Título
Educação, educação ambiental e investimento social: um olhar a partir de escolas municipais em Duque de Caxias, RJ
A tese investigou a entrada dos projetos de educação e educação ambiental das empresas do polo petroquímico de Campos Elíseos - capitaneadas pela Refinaria Duque de Caxias (REDUC) - , Duque de Caxias, RJ, em escolas municipais do entorno. A crise estrutural que assola o capitalismo desde o final da década de 1960 engendra um movimento de reação das classes dominantes em busca da recomposição do seu padrão de acumulação. Sob hegemonia da fração financeira do capital, as classes dominantes operam uma contrarreforma, que reconfigura as funções do Estado, redefine as relações capital-trabalho e busca educar um consenso, no seio das classes trabalhadoras, em torno dessas novas sociabilidades. É nesse contexto que as empresas vêm buscando "humanizar" sua relação com a população de seu entorno, a partir do Investimento Social Privado (ISP). A pesquisa buscou averiguar como as ações de ISP de três empresas do polo, desenvolvidas em sete escolas municipais da região de Campos Elíseos, colaboram para a criação de um "espaço de consenso" em torno das atividades do polo petroquímico. A partir de um referencial teórico que se baseia no materialismo histórico, nas formulações de Gramsci e na educação ambiental crítica, utilizamos uma metodologia qualitativa, com a triangulação entre a análise documental, a observação participante e as entrevistas semiestruturadas com professores das escolas.
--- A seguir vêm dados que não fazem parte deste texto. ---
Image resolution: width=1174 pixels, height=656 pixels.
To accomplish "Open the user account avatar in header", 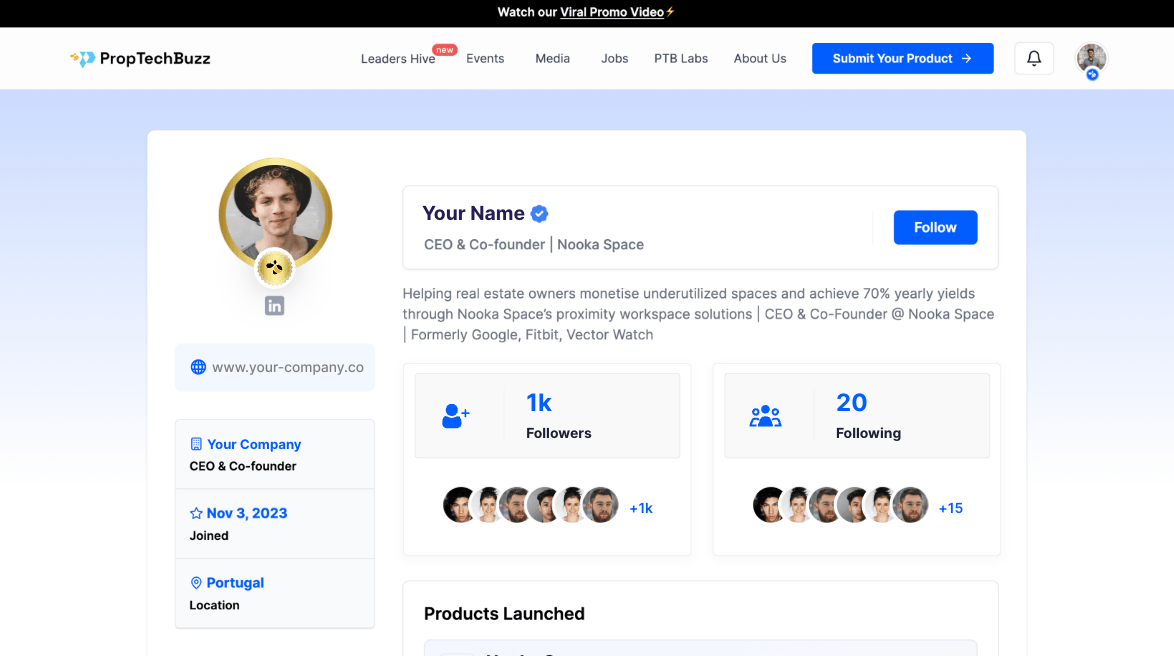I will point(1091,58).
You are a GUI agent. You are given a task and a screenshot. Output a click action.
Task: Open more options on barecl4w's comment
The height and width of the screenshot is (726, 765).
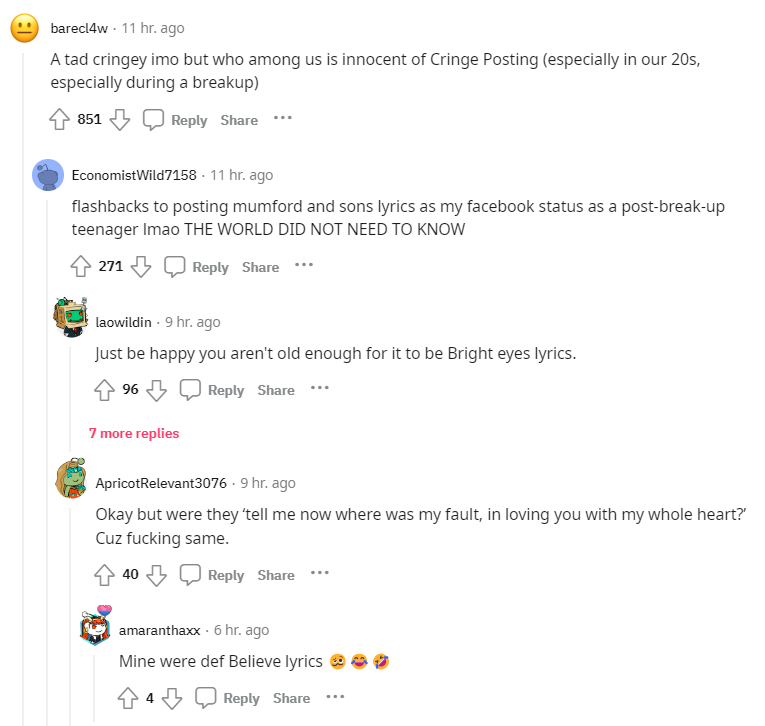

Concluímos que o ISP das empresas em Campos Elíseos tem uma dupla determinação: a) projetos de educação e educação ambiental desenvolvidos nas escolas que consolidam uma "pedagogia do mercado", que se consubstancia na precarização do trabalho docente, na adesão da maioria dos professores aos projetos e na construção de uma educação utilitarista que promove a formação de mão de obra para o trabalho simples e a conformação dos alunos com a condição subalternas que a sociedade lhes reserva e b) a consolidação da região de Duque de Caxias como um espaço subalterno em relação ao ISP, já que constatamos a quase inexistência de projetos voltados para a conservação de ecossistemas ou mitigação de danos às bacias hidrográficas e aéreas ou aos manguezais, ações essas que, embora sejam incipientes e conservadoras - da perspectiva teórica adotada pela pesquisa - acontecem com frequência em outras áreas do país e do estado Rio de Janeiro, onde essas mesmas empresas atuam.